A lojista afirma que registrou boletim de ocorrência sobre o caso. O g1 não conseguiu contato com a Delegacia de Polícia Civil de Arroio do Meio.

Vista aérea de casas destruídas por enchentes na cidade de Arroio do Meio, no Rio Grande do Sul, no dia 15 de maio de 2024 — Foto: Nelson Almeida/AFP

Vista aérea de casas destruídas por enchentes na cidade de Arroio do Meio, no Rio Grande do Sul, no dia 15 de maio de 2024 — Foto: Nelson Almeida/AFP

'Pior momento'

Os saques representaram "o pior momento na área da segurança pública", afirma o comandante-geral da Brigada Militar (BM), coronel Claudio dos Santos Feoli. Os crimes ocorreram no momento em que muitas cidades estavam alagadas e isoladas, impedindo o acesso rápido da polícia.

Para o comandante da polícia militar gaúcha, a situação foi mais complicada em Eldorado do Sul, na Região Metropolitana de Porto Alegre. Não era possível chegar na cidade nem pela BR-290, nem pelas águas do Rio Jacuí e do Lago Guaíba, nem por helicóptero.

"Nós não tínhamos condições de colocar o policiamento lá. O que foi subtraído, naquele primeiro momento, está sendo recuperado e as pessoas estão sendo presas", diz Feoli.

Até agora, a BM prendeu oito pessoas por crimes em Eldorado do Sul. A polícia recuperou eletrodomésticos como televisores, geladeiras e fogões furtados. Os agentes também devolveram, ao dono de uma revenda, 10 tratores que haviam sido furtados por criminosos no município.

Vista aérea das enchentes em Eldorado do Sul, Rio Grande do Sul, tirada em 9 de maio — Foto: GETTY IMAGES

Vista aérea das enchentes em Eldorado do Sul, Rio Grande do Sul, tirada em 9 de maio — Foto: GETTY IMAGES

A BM conta com um efetivo de 17,8 mil policiais. Para reforçar a segurança, a corporação suspendeu as férias e reduziu os intervalos de escala dos agentes. Com um apoio de 700 soldados de outros estados, a polícia gaúcha consegue colocar em trabalho de 6,5 mil a 7 mil PMs por dia no estado. Além disso, a Brigada Militar está com 70 barcos nas ruas – alagadas – das cidades do RS.

"Nós tivemos que colocar tudo que tínhamos de embarcações, que eram do policiamento ambiental. Colocamos para o patrulhamento nas ruas, substituindo as viaturas", afirma o comandante Feoli.

Policiais militares fazem ronda de barco em área alagada em Porto Alegre — Foto: BM/Divulgação

Policiais militares fazem ronda de barco em área alagada em Porto Alegre — Foto: BM/Divulgação

Também na Região Metropolitana, a personal trainer Patrícia Atkinson de Souza foi uma das vítimas dos crimes de furto que ocorrem no estado. Moradora de Montenegro, ela revela que saiu da residência onde morava com o namorado no dia 30 de abril, por causa da cheia do Rio Caí, que invadiu a cidade.

No dia 4 de maio, eles voltaram à casa, com o nível da água mais baixo, e perceberam que o muro em frente ao imóvel estava derrubado, o que levantou dúvidas sobre uma suposta força da água. Ao entrar, além de encontrar um cenário caótico de sujeira, o casal percebeu a falta da geladeira e da máquina de lavar roupas.

[Instrução escrita A]:
Resuma em duas frases o texto sobre os saques durante as enchentes no Rio Grande do Sul.
[Instrução escrita B]:
Retorne, do texto sobre os saques durante as enchentes, o trecho que vai de "A lojista afirma" até "rápido da polícia.", sem qualquer alteração.
[Instrução escrita C]:
Indique, com base no texto sobre os saques durante as enchentes, se cada afirmação a seguir está de acordo com ele, respondendo sim ou não e citando literalmente as palavras decisivas: (i) a Brigada Militar prendeu oito pessoas por crimes em Eldorado do Sul; (ii) era possível chegar a Eldorado do Sul por helicóptero; (iii) Patrícia Atkinson de Souza saiu de casa por causa da cheia do Rio Caí.

[Trecho de dados]:
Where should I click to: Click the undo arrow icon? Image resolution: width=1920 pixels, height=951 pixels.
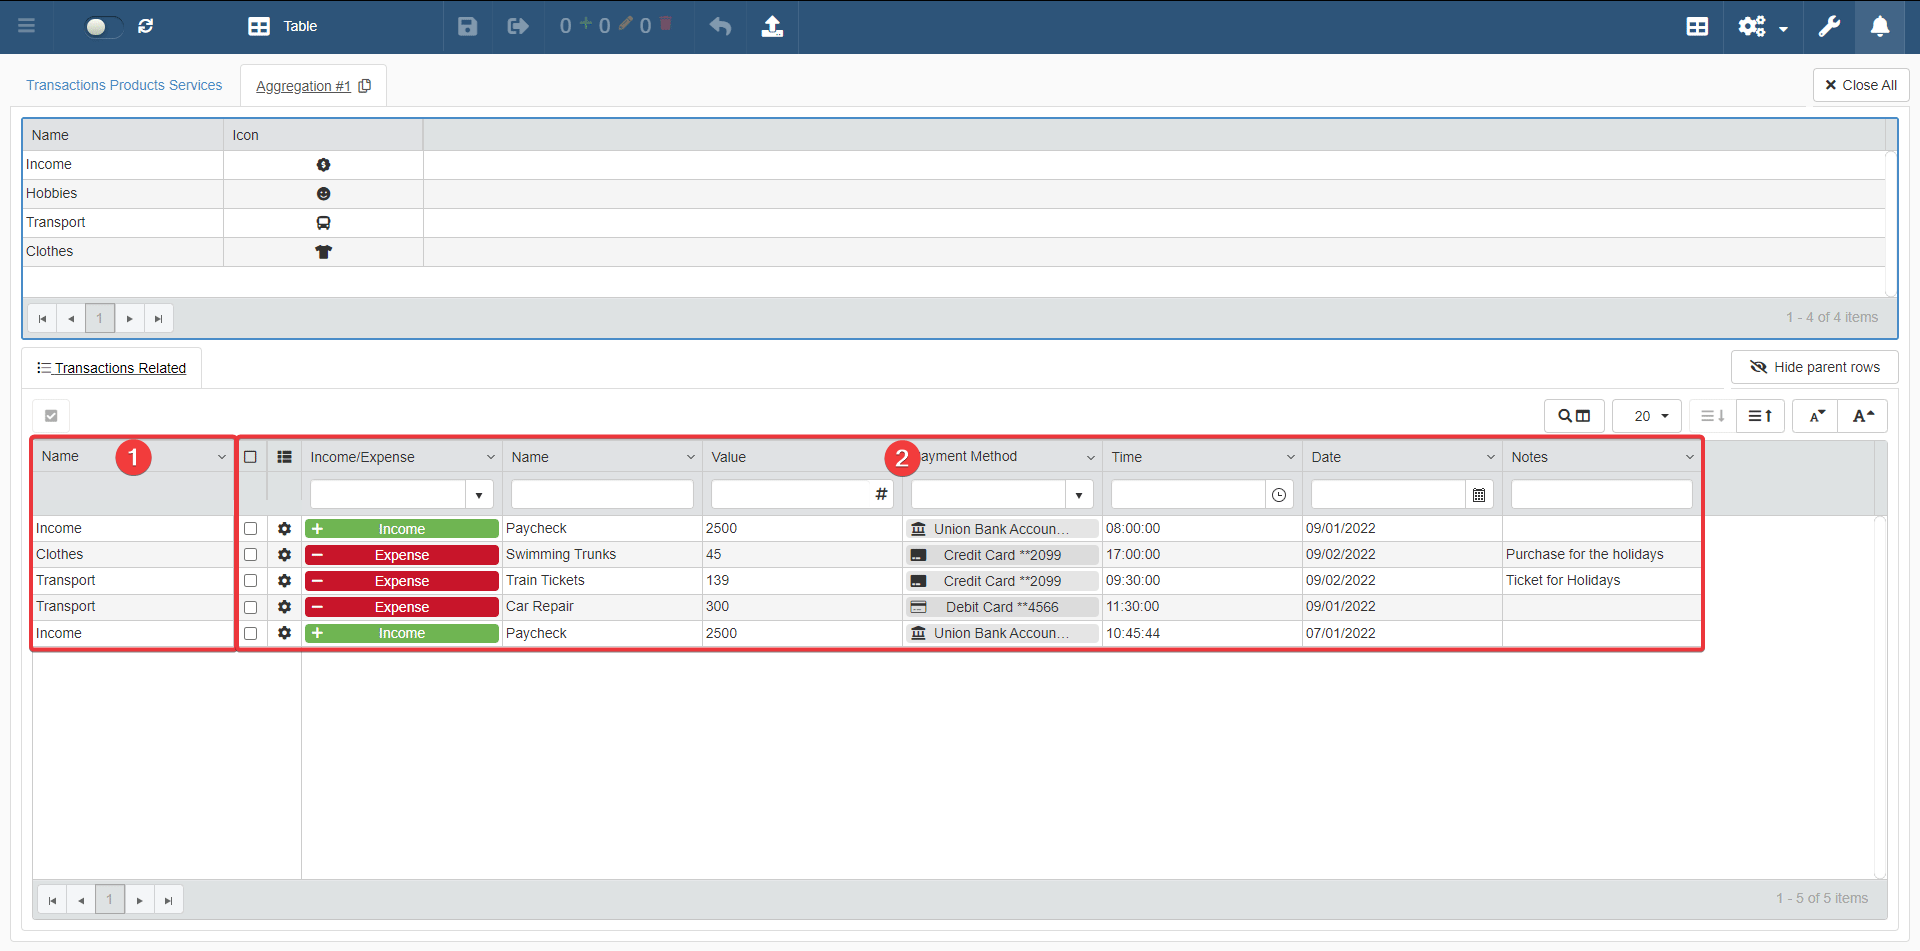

[Resposta completa A]:
O comandante-geral da Brigada Militar, coronel Claudio dos Santos Feoli, classificou os saques como "o pior momento na área da segurança pública", ocorridos quando muitas cidades estavam alagadas e isoladas, sendo Eldorado do Sul o caso mais complicado, onde a BM já prendeu oito pessoas e recuperou bens furtados. Para reforçar a segurança, a corporação suspendeu as férias dos agentes, conta com o apoio de 700 soldados de outros estados e está com 70 barcos patrulhando as ruas alagadas das cidades do estado.

[Resposta completa B]:
A lojista afirma que registrou boletim de ocorrência sobre o caso. O g1 não conseguiu contato com a Delegacia de Polícia Civil de Arroio do Meio.

Vista aérea de casas destruídas por enchentes na cidade de Arroio do Meio, no Rio Grande do Sul, no dia 15 de maio de 2024 — Foto: Nelson Almeida/AFP

Vista aérea de casas destruídas por enchentes na cidade de Arroio do Meio, no Rio Grande do Sul, no dia 15 de maio de 2024 — Foto: Nelson Almeida/AFP

'Pior momento'

Os saques representaram "o pior momento na área da segurança pública", afirma o comandante-geral da Brigada Militar (BM), coronel Claudio dos Santos Feoli. Os crimes ocorreram no momento em que muitas cidades estavam alagadas e isoladas, impedindo o acesso rápido da polícia.

[Resposta completa C]:
(i) Sim: "Até agora, a BM prendeu oito pessoas por crimes em Eldorado do Sul."
(ii) Não: "Não era possível chegar na cidade nem pela BR-290, nem pelas águas do Rio Jacuí e do Lago Guaíba, nem por helicóptero."
(iii) Sim: "por causa da cheia do Rio Caí, que invadiu a cidade."